Which mineral deposits are associated with basalts and other silica-poor rocks?
Basaltic magmas that extrude from the surface are not usually associated with major mineralization because they cool too rapidly. When they cool at depth, however, basaltic magmas crystallize slowly, and can significantly alter surrounding rocks. This crystallization process can also follow a sequential process in which some mineral species concentrate in layers. This takes place with minerals such as olivine; sulfide ores of iron, nickel, and copper; as well as chromite, platinum group metals, and magnetite. Magnetite may contain vanadium.
What is regional metamorphism, and how does it differ from contact metamorphism?
Regional metamorphism is the large-scale alteration of rocks in a region due to increasing temperature and pressure at depths of up to 10 km or more. Contact metamorphism, on the other hand, occurs when minerals in a rock are transformed by heat and fluids that come from intrusive igneous bodies. Thus, contact metamorphism occurs next to intrusive structures, and the magnitude of the intrusion determines the thickness of the metamorphic zones.
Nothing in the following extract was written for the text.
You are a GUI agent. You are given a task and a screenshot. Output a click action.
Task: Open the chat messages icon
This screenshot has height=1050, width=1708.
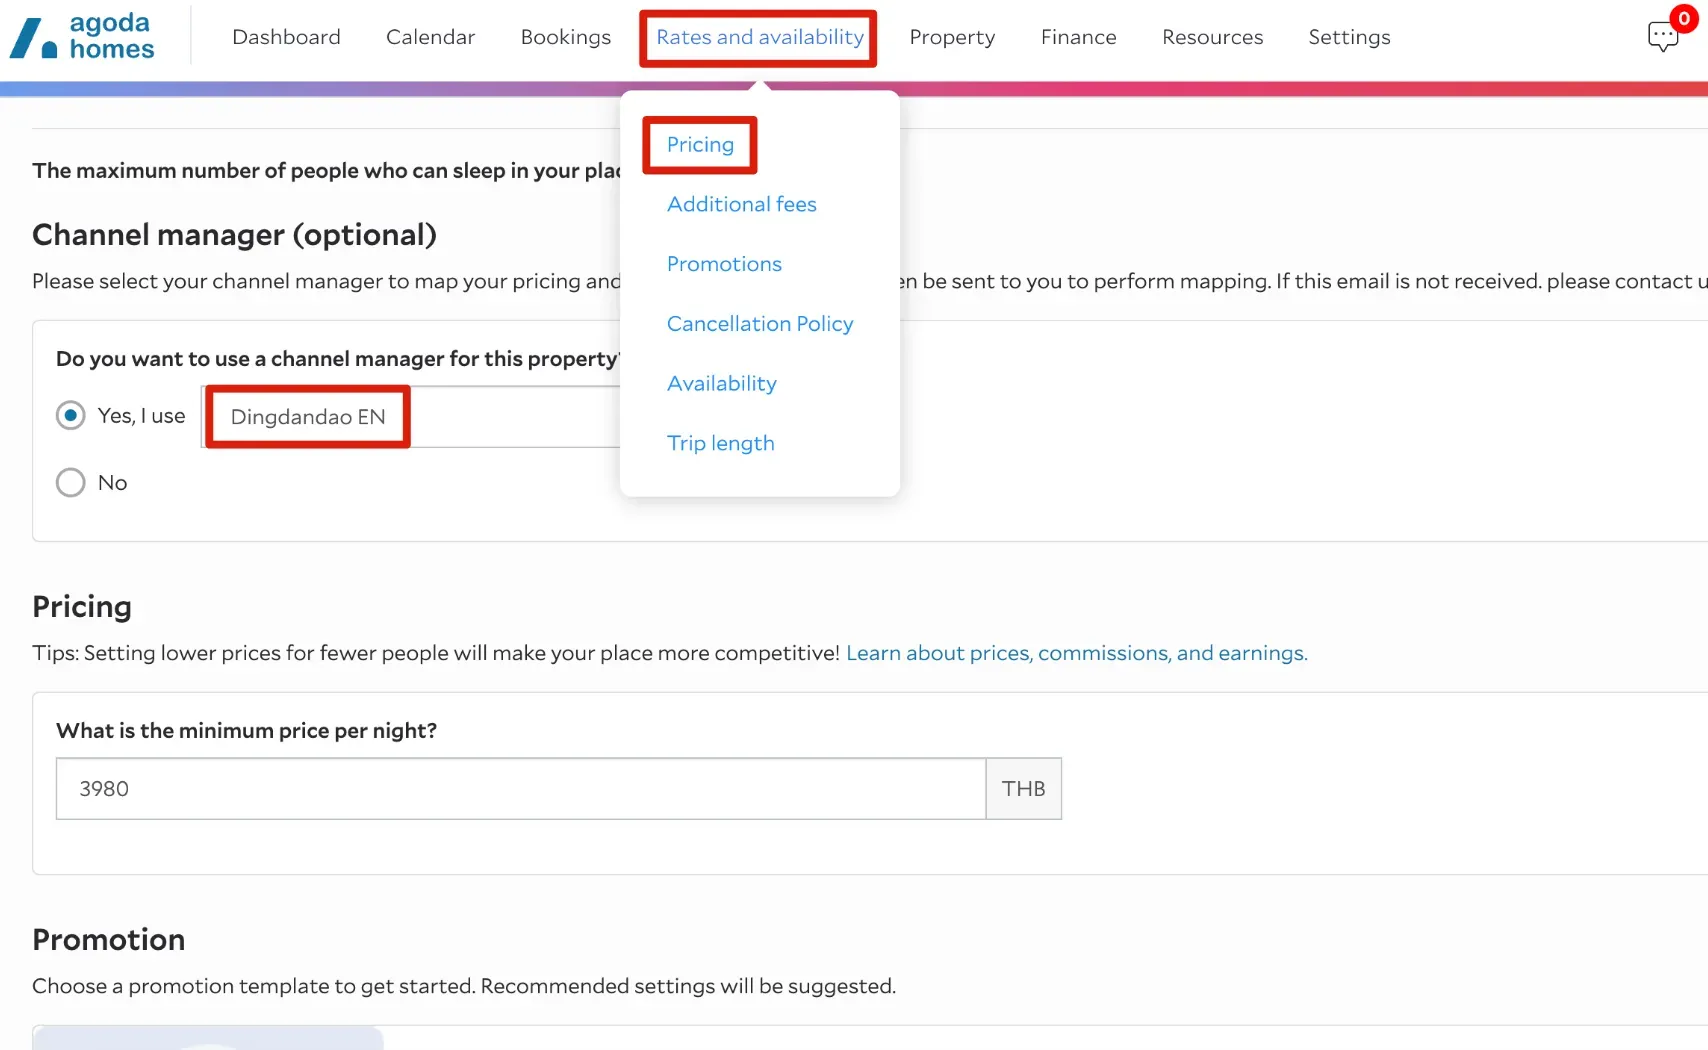[1662, 37]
What is the origin of fluids in contact metamorphism, and what role do they play in the formation of deposits?
Fluids in contact metamorphism can emanate from water released by cooling igneous bodies. Alternatively, the fluids can also come from the rocks into which the intrusive body is emplaced. Heat from the intrusion generates convective cells that circulate in the rocks.
Which mineral deposits are associated with metamorphic rocks?
Mineral deposits associated with regional metamorphic rocks include slates (from shales), marbles (from limestones), and quartzites (from sandstones). All these rocks are important industrial resources.
Hydrothermal fluids in contact metamorphism can generate a broad range of metalliferous ores called skarns. Skarns often contain iron oxides as well as sulfides of copper, lead, zinc, and iron. They can also host gold and silver in variable quantities.
What is weathering, and what factors control it?
Weathering is the modification of rocks and minerals by geomorphic agents such as rain, wind, frost, and by biological activity.
What is erosion?
Erosion is the movement or transportation of Earth’s materials downstream or downslope in response to gravitational pull. Such transportation can also result from wind action. Thus, erosion is capable of either concentrating or dispersing materials.
Where does soil come from?
Soils form when minerals that occur in rocks are altered into mineral species that are stable at the Earth’s surface. For instance, ferromagnesian minerals break down to silica and metal ions; feldspars release some of the ions to form clay minerals. Quartz, on the other hand, is relatively stable at the Earth’s surface, and undergoes minor changes apart from reduction in size.